Lors de vos voyages avez-vous constaté des signes visibles de changements climatiques ?

Ruben dans la neige
©Ruben Weytjens

Il y a trois ans au Spitzberg, en Norvège, j’ai été témoin d’une avalanche due au temps extrêmement doux. Elle s’est arrêtée à environ 300 mètres de l’endroit où je me trouvais. Le lendemain, une rue entière a été déclarée inhabitable en raison du risque d’avalanches répétées. Des dizaines de personnes se sont soudainement retrouvées sans abri et ont dû quitter la zone. Lorsque le permafrost (un sol dont la température se maintient en dessous de 0°C pendant plus de deux ans consécutifs, ndlr) a commencé à dégeler, même la Réserve mondiale de semences du Svalbard, l’endroit où des millions de semences du monde entier sont conservées, a été menacée d’être inondée.

J’ai constaté de visu la fonte rapide de la calotte glaciaire du Groenland, dont les médias parlent souvent. Je n’oublierai jamais l’émotion d’une guide Inuit en novembre dernier quand elle a voulu nous montrer les icebergs près d’Ilulissat et qu’elle a découvert qu’ils dérivaient tous dans l’océan. La fonte a été si rapide que les icebergs sont devenus trop petits pour rester stables sur les fonds marins. Cela a un impact énorme sur l’écosystème.

Le réchauffement climatique a également des conséquences sur les animaux. Tant dans le nord de la Norvège qu’en Laponie finlandaise, les rennes, essentiels pour la population sámi, risquent de mourir de faim en hiver. Un dégel régulier les empêche de trouver de l’herbe et de la mousse. Sur la couverture neigeuse, des croûtes de glace apparaissent, qui d’une part sont trop difficiles à traverser, et d’autre part arrêtent l’odeur de l’herbe et de la mousse. Les rennes, affaiblis, constituent une proie facile pour leurs prédateurs naturels.

L’Islande, l’année prochaine, lancera un projet où différents types de céréales seront cultivés. Des champs de blé en Islande … Incroyable, mais bientôt une réalité !

Vous donnez également des conférences sur le changement climatique. Quel est le message que vous essayez de faire passer ?

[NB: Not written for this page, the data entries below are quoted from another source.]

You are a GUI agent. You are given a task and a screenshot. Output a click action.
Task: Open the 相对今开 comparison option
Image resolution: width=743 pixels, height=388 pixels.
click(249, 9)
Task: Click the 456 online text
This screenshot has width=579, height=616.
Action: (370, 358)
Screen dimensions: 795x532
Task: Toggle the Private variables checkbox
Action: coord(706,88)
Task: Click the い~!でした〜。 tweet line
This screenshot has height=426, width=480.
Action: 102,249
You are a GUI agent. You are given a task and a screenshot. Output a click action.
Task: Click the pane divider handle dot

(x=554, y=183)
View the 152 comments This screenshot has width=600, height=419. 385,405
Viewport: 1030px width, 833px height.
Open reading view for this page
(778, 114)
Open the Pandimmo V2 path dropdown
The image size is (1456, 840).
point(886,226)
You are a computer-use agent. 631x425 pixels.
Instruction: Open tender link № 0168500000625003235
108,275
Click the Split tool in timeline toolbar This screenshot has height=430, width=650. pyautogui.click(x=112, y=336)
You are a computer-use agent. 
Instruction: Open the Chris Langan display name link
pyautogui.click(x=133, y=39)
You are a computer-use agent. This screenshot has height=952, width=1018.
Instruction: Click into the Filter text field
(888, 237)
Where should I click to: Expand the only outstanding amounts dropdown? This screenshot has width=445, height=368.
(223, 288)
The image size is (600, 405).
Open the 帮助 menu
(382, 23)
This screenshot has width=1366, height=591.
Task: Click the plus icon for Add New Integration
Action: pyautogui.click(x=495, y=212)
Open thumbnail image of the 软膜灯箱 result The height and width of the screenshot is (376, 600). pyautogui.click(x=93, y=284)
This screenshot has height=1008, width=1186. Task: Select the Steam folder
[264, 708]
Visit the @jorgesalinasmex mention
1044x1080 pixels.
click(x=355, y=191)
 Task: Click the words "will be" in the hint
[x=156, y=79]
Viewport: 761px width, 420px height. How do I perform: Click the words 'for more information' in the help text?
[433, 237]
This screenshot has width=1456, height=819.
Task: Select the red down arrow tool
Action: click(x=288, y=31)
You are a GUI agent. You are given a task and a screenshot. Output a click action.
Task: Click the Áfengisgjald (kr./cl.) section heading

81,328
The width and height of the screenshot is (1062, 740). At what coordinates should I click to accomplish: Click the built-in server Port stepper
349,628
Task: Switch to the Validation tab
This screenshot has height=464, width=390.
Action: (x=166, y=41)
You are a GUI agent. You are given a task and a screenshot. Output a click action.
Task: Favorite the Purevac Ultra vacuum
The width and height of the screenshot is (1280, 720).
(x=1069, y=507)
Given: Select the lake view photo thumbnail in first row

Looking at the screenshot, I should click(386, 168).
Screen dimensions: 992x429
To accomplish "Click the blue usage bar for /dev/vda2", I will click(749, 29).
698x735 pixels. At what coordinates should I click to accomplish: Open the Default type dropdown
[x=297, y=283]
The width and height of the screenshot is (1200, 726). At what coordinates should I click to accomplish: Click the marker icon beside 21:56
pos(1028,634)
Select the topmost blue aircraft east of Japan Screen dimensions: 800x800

Ruben prend une photo dans d'un tour guidé en Islande
©Ruben Weytjens

Il y a encore quelques années, j’essayais surtout de montrer que le climat se réchauffe plus vite que jamais et que l’humanité en est responsable. Aujourd’hui, cependant, l’accent est davantage mis sur l’adaptation que sur l’atténuation. Bien sûr, nous devons faire de notre mieux pour éviter le pire, mais maintenant qu’il est clair que nous devrons de toute façon en supporter les conséquences, il est donc important de nous préparer et de nous adapter progressivement. Je ne pointe du doigt personne, aussi non les gens répondent par la défensive. Nous avons tous une responsabilité. Personne ne peut vivre sans « péchés climatiques » mais si tout le monde contribuait au travers de la sensibilisation, nous pourrions tous ensemble faire une grande différence.

Avez-vous un conseil à donner à nos lecteurs en matière d’action climatique ?

Je voudrais surtout que chacun se rende compte qu’il n’est pas nécessaire de faire des choses extrêmes pour participer à la lutte contre les changements climatiques. Il n’est pas nécessaire de devenir végétarien, manger moins de viande est aussi une bonne chose. Vous n’avez pas besoin de ne plus jamais prendre l’avion, voler moins souvent est déjà bien. Vous n’êtes pas obligé de rester sans enfant, un enfant de moins aide beaucoup. Vous n’avez pas à sacrifier une pelouse pour un pré de fleurs, mais un petit morceau vous aidera aussi … Et ainsi de suite.. Chacun peut faire sa part à sa manière avec ses propres priorités.